Following today’s funding announcement, the University of Glasgow will receive £38million to create the Precision Medicine Living Lab, bringing cutting-edge science and innovation into a real-world medical environment. And in Edinburgh the Global Open Finance Centre of Excellence has been awarded £22.5 million. The concept was developed into a winning bid by the University of Edinburgh, FinTech Scotland and the Financial Data and Technology Association.

The money will come from UK Research and Innovation’s £186 million Strength in Places Fund which recognises the importance of science, research, innovation and skills in creating jobs and prosperity for the future. Twenty three UK projects were scrutinised by the panel before the funding allocation was announced. In selecting seven successful bids, the assessment panel looked for proposals with benefits across the whole of society.

Led by the scientists who recently set up the Lighthouse Lab COVID-19 testing facility, the Precision Medicine Living Lab will be located close to the Queen Elizabeth University Hospital Campus in Govan. It is projected to provide 446 jobs and £136 million of added economic value to the region in the next eight years. Its work will be concerned with tailoring medical treatments to individual characteristics and will focus on precise diagnostics, imaging, genomics and artificial intelligence.

Once established, the Global Open Finance Centre of Excellence will support technological innovation in financial services and provide research to help policymakers understand the economic and social impact of future financial decisions.

Dr Stuart Fancey, Director of Research and Innovation at the Scottish Funding Council, said:

“Scottish universities responded creatively and energetically to the opportunity presented by the Strength in Places Fund. It’s excellent news that two Scottish projects have been successful in their bids. Both projects have been developed to create benefits that will reach far beyond their host universities and into regional economies and wider society.”

UK Research and Innovation Chief Executive, Professor Sir Mark Walport, said:

“UK Research and Innovation funding through the Strength in Places Fund will bring researchers, industry and local leadership together in outstanding collaborative programmes that will catalyse regional excellence and economic growth across the UK.”

(PROBLEM TO WORK ON) Quote everything in the funding announcement from "Following today’s funding" down to "and Technology Association.".

(DATA)
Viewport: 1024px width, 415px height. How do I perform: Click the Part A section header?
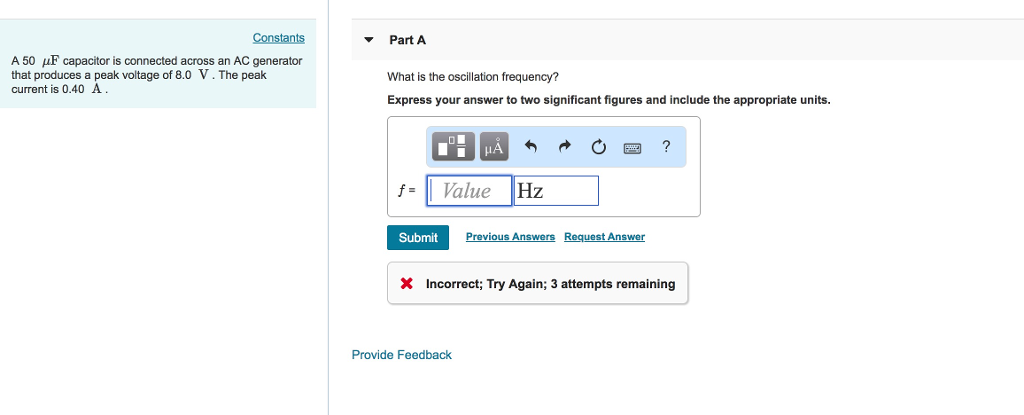(407, 40)
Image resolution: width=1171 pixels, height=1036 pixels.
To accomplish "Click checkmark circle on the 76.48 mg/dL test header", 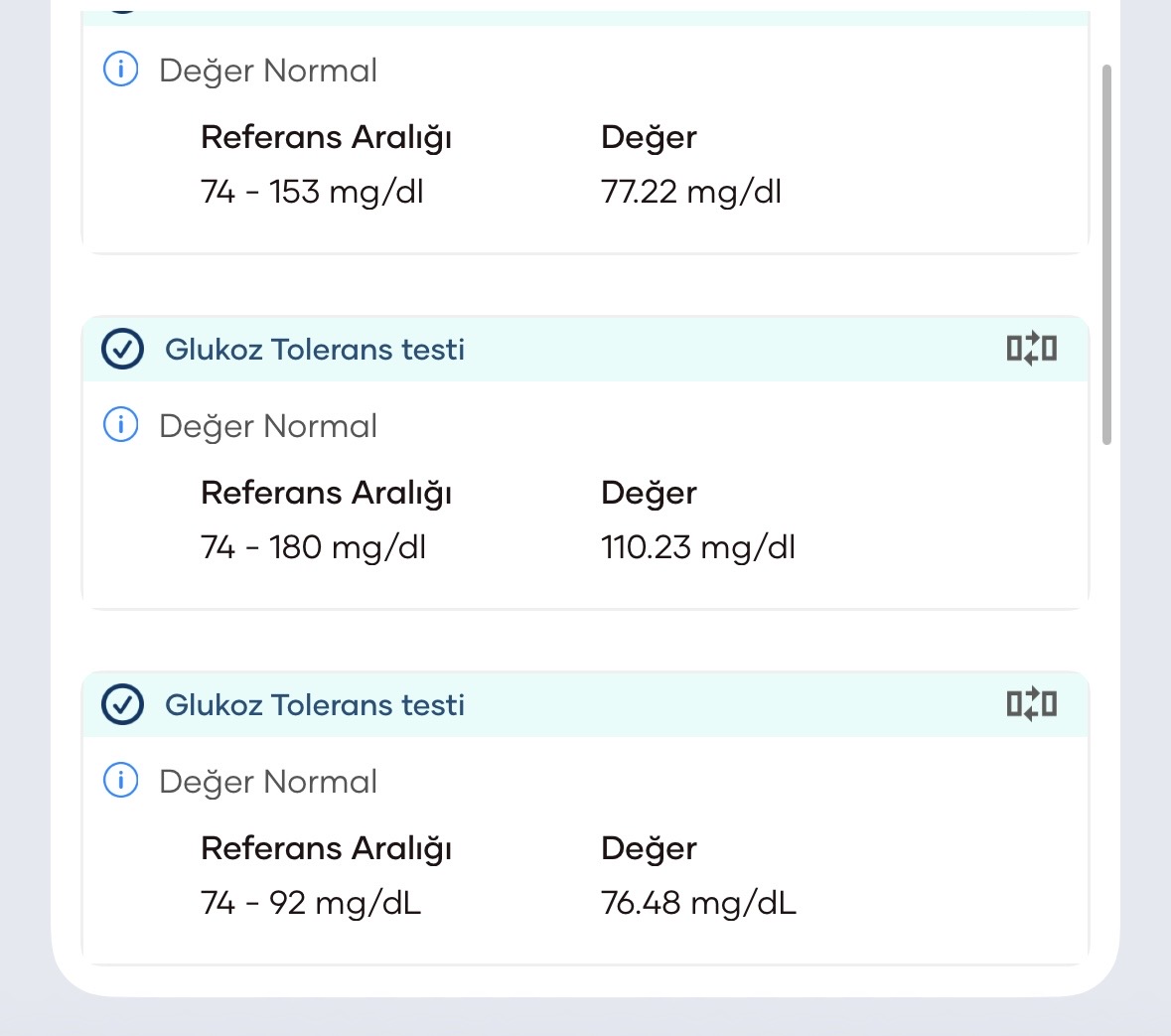I will [123, 705].
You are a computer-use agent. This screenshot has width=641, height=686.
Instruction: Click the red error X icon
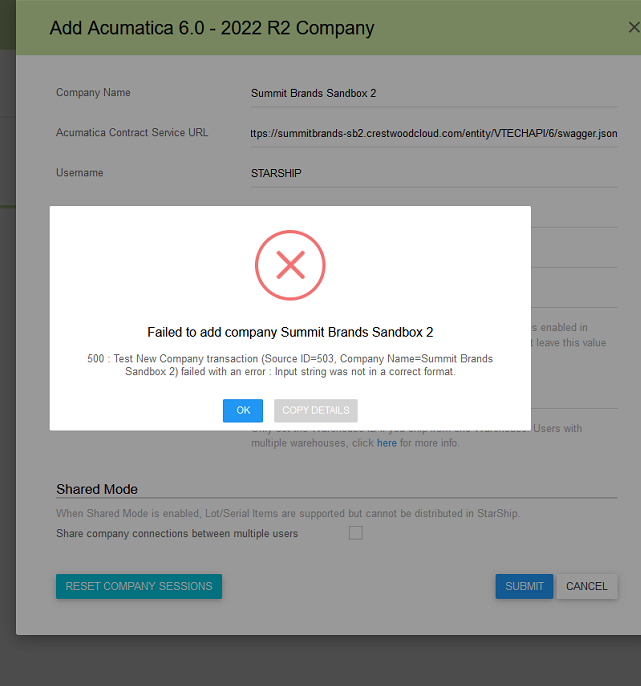coord(290,265)
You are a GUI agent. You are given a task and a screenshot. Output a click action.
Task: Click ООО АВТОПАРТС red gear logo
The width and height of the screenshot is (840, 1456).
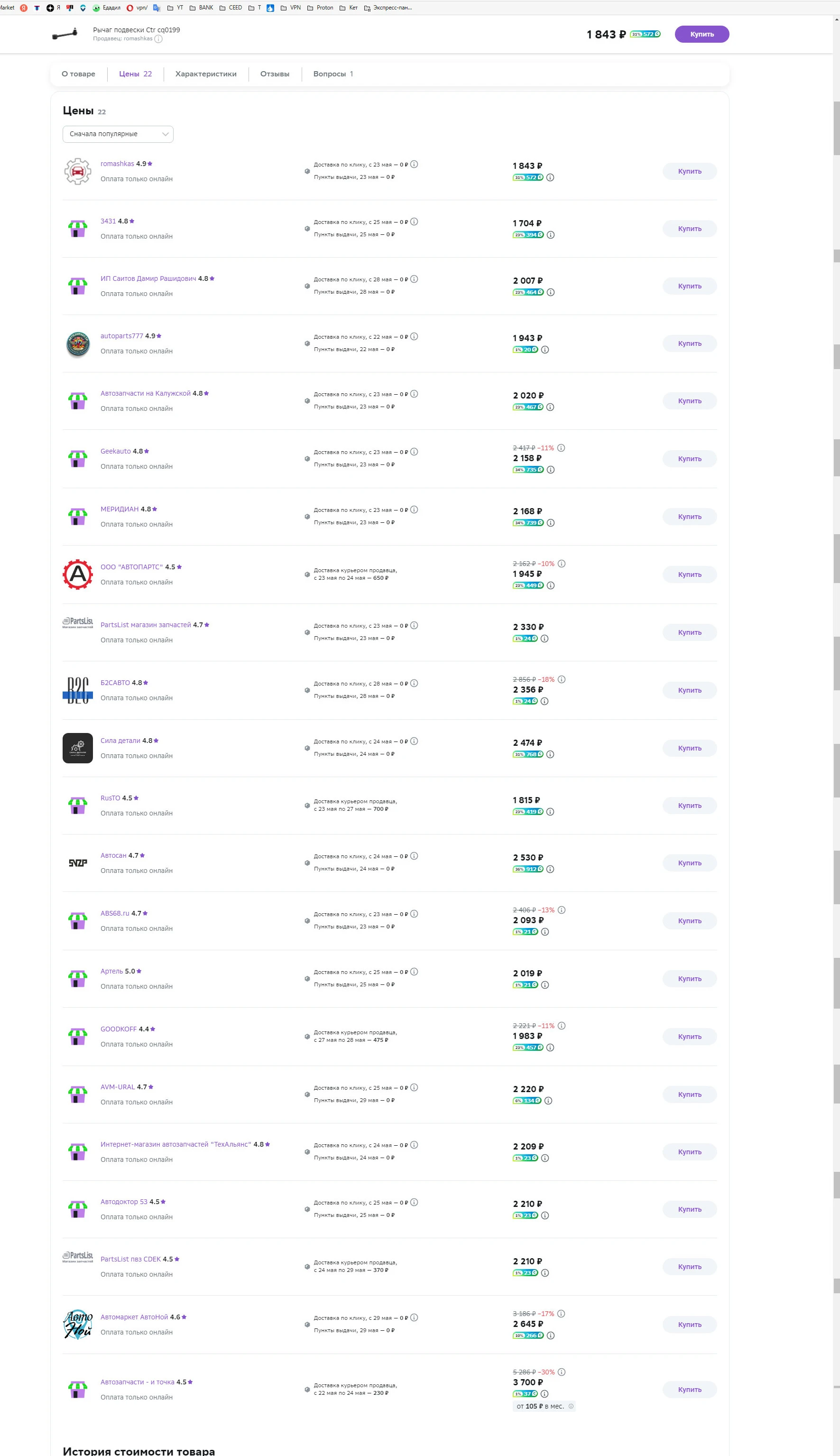77,574
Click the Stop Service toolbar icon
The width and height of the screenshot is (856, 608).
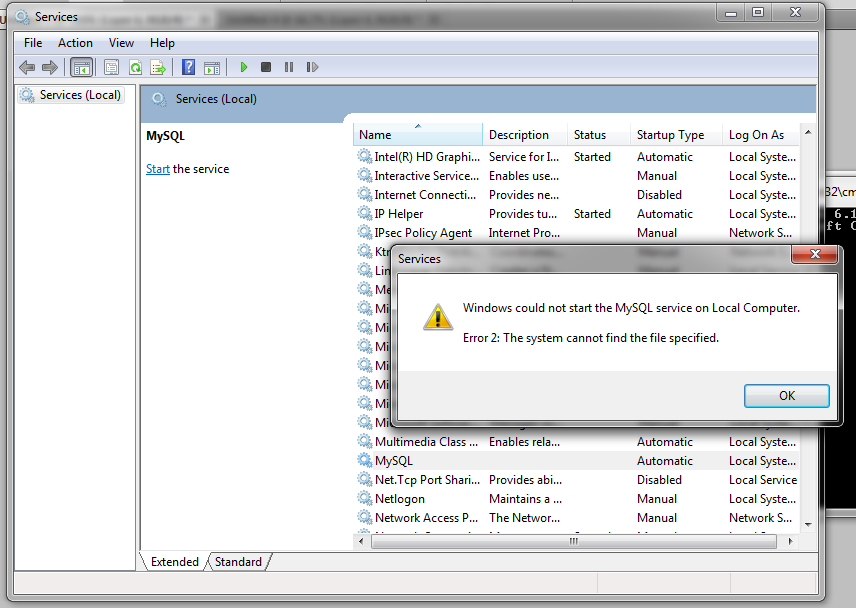(x=265, y=67)
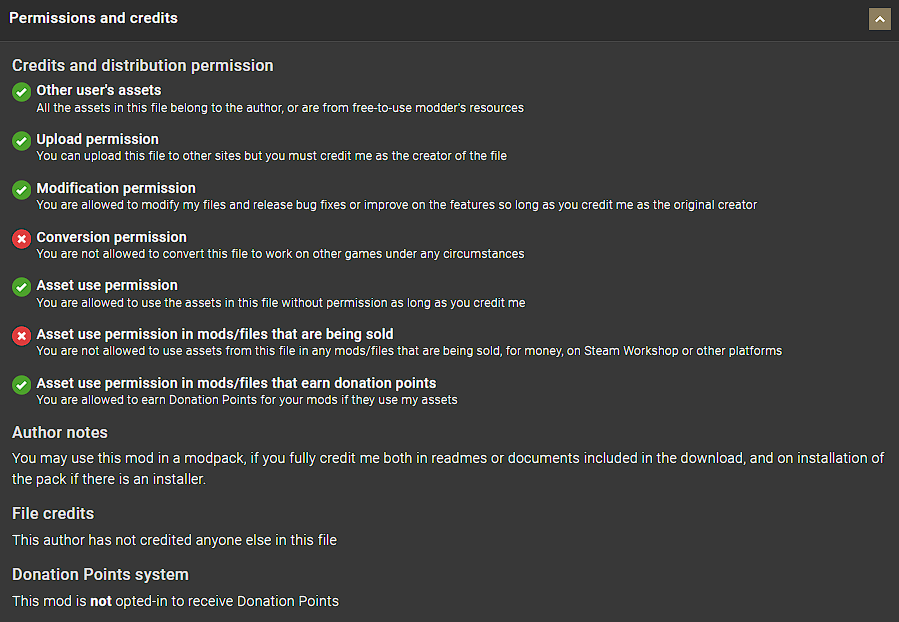Click the green check beside donation points permission
This screenshot has height=622, width=899.
click(21, 385)
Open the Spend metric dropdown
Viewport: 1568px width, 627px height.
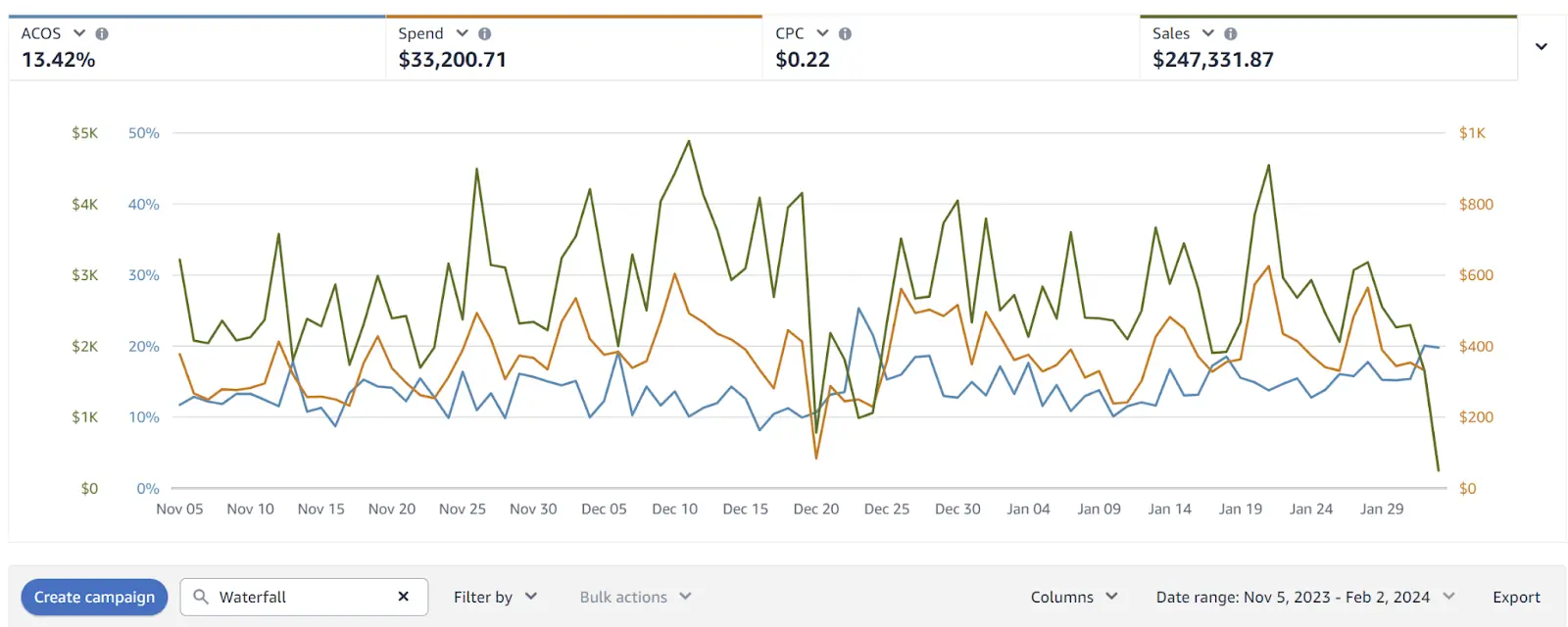462,33
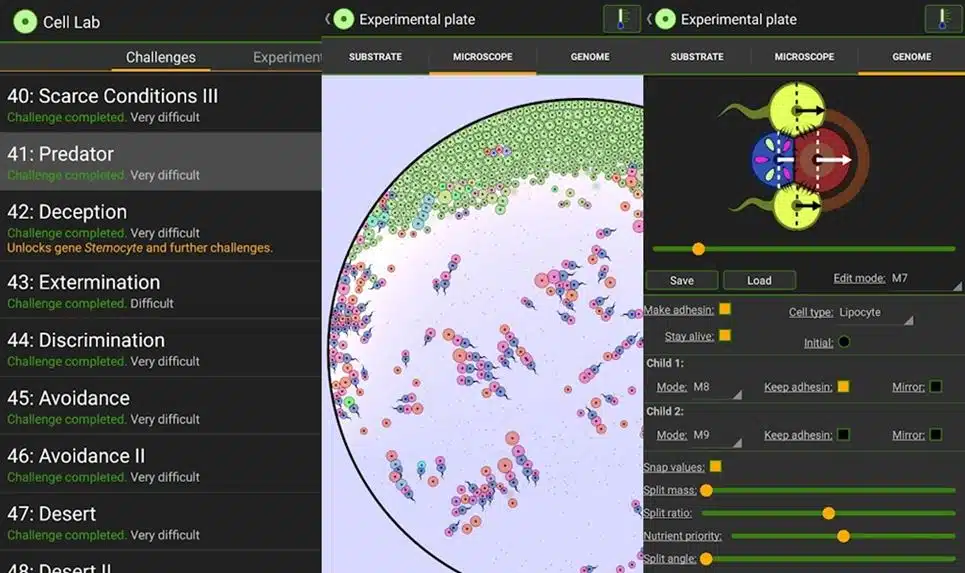Click the Nutrient priority slider handle
Viewport: 965px width, 573px height.
843,536
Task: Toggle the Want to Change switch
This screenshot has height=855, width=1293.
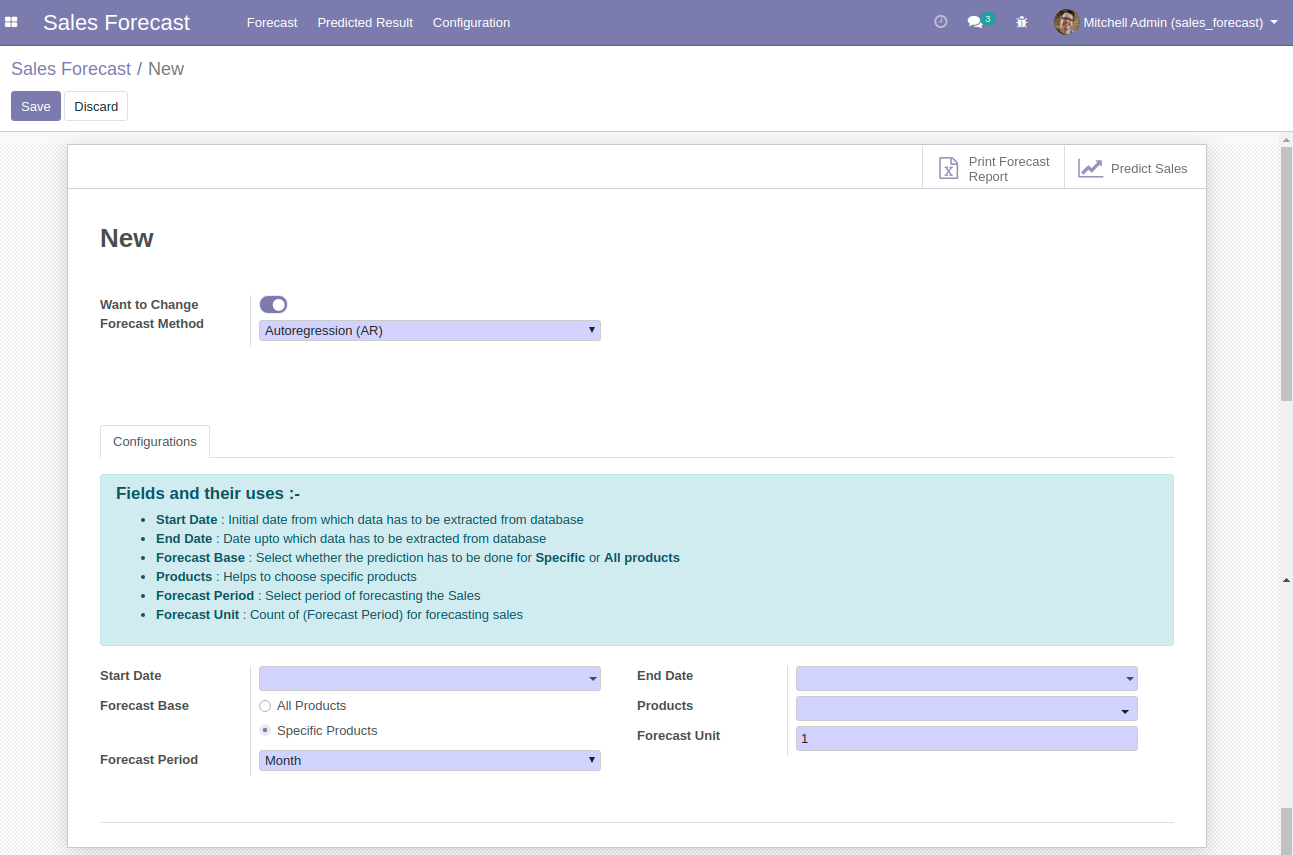Action: [273, 305]
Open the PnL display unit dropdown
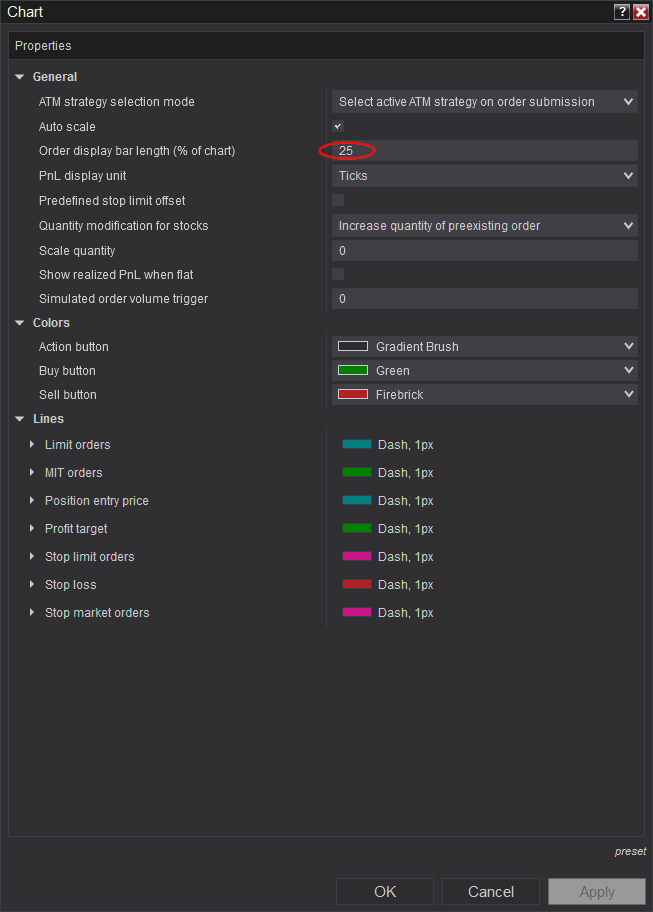Image resolution: width=653 pixels, height=912 pixels. tap(484, 176)
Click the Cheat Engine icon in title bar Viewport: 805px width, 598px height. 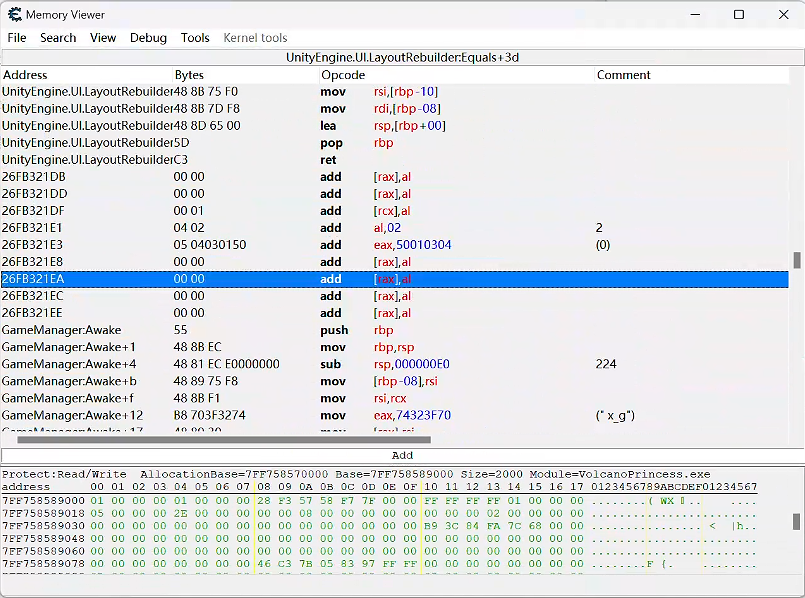point(13,15)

(TASK OUTPUT)
Following today’s funding announcement, the University of Glasgow will receive £38million to create the Precision Medicine Living Lab, bringing cutting-edge science and innovation into a real-world medical environment. And in Edinburgh the Global Open Finance Centre of Excellence has been awarded £22.5 million. The concept was developed into a winning bid by the University of Edinburgh, FinTech Scotland and the Financial Data and Technology Association.